/*
Software RAID (GRAID/GEOM_RAID) module design.

Software RAID functionality will be implemented in form of "RAID" GEOM class.
The geom class will include a common framework, and incorporate two sets of
pluggable modules. One set will implement the different metaformat handling
(eg, Intel or DDF), while the other will implement the different data
transformations algorithms (eg, RAID0, RAID1, RAID0+1, etc). Pluggable modules
will register themselves via an API that allows them to be loaded and unloaded
in the kernel and for the base GEOM class to not have specific knowledge of
all the possible classes.
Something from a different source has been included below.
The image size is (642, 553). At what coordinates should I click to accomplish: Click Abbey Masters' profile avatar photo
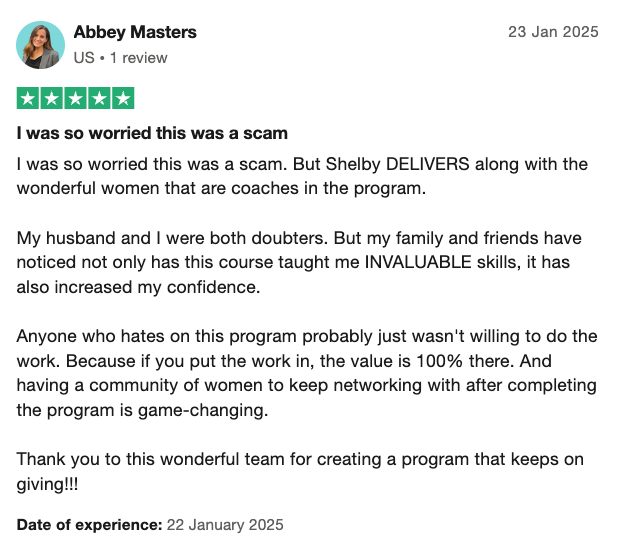click(x=40, y=45)
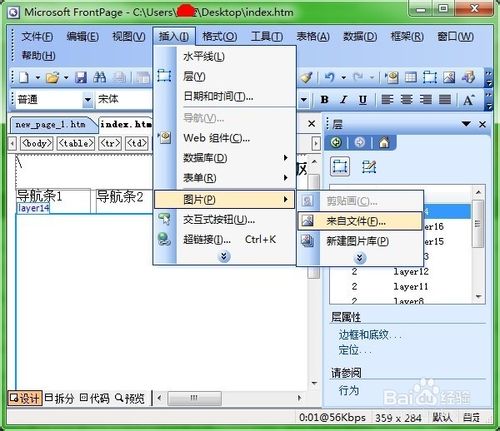Select layer12 in the layers list

tap(400, 272)
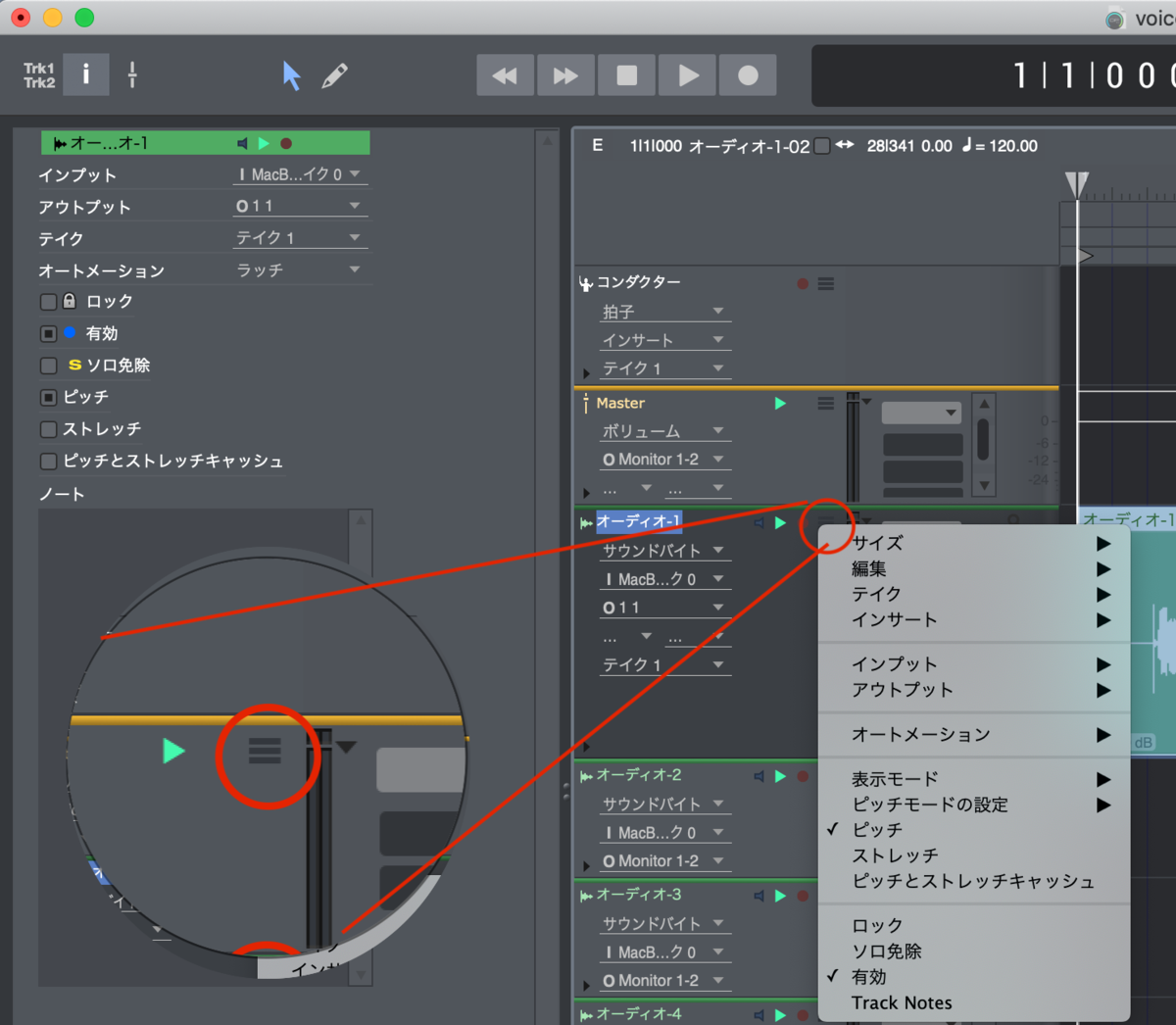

The GEOM tasting process will drive the creation of
the volumes, as well as drive the state of each volume (eg, all disks present
vs missing members).

Depending on the specific setup, several instances of RAID class can exist.
Separate instances will be used for different metadata formats or in cases
when metadata allow reliably identify independent disk groups. For example,
Intel metadata allows defining several RAID volumes on the same group of
disks, but provides a unique ID, separating these volumes from other
groups. DDF metadata same time doesn't demand strong disk groups
isolation. Here are some examples:

    RAID0       RAID0   RAID1             RAID0+1         RAID3
      |           |       |                  |              |
+---prov1---+ +-prov2---prov3-+ +----------prov4----------prov5-------+
|node1|     | |   | node2 |   | |node3       |              |         |
|  volume1  | |volume1 volume2| |       --volume1--      volume2      |
|   /   \   | | |    \ /    | | |     /   |     |   \   /   |   \     |
| sd1   sd2 | |sd1 sd2 sd3 sd4| |  sd1   sd2   sd3   sd4   sd6   sd7  |
|  |     |  | |  \ /     \ /  | |   |     |     |     |     |     |   |
+cons1-cons2+ +-cons3---cons4-+ +-cons3-cons4-cons3-cons4-cons5-cons6-+
   |     |        |       |         |     |     |     |     |     |
 disk1 disk2    disk3   disk4     disk5 disk6 disk7 disk8 disk9 disk10

Node1 implements RAID0 volume of two disks. Node2 implements two volumes
(RAID0 and RAID1), sharing parts of the same disks. Node3 implements two
volumes (RAID0+1 and RAID3), sharing one of the disks.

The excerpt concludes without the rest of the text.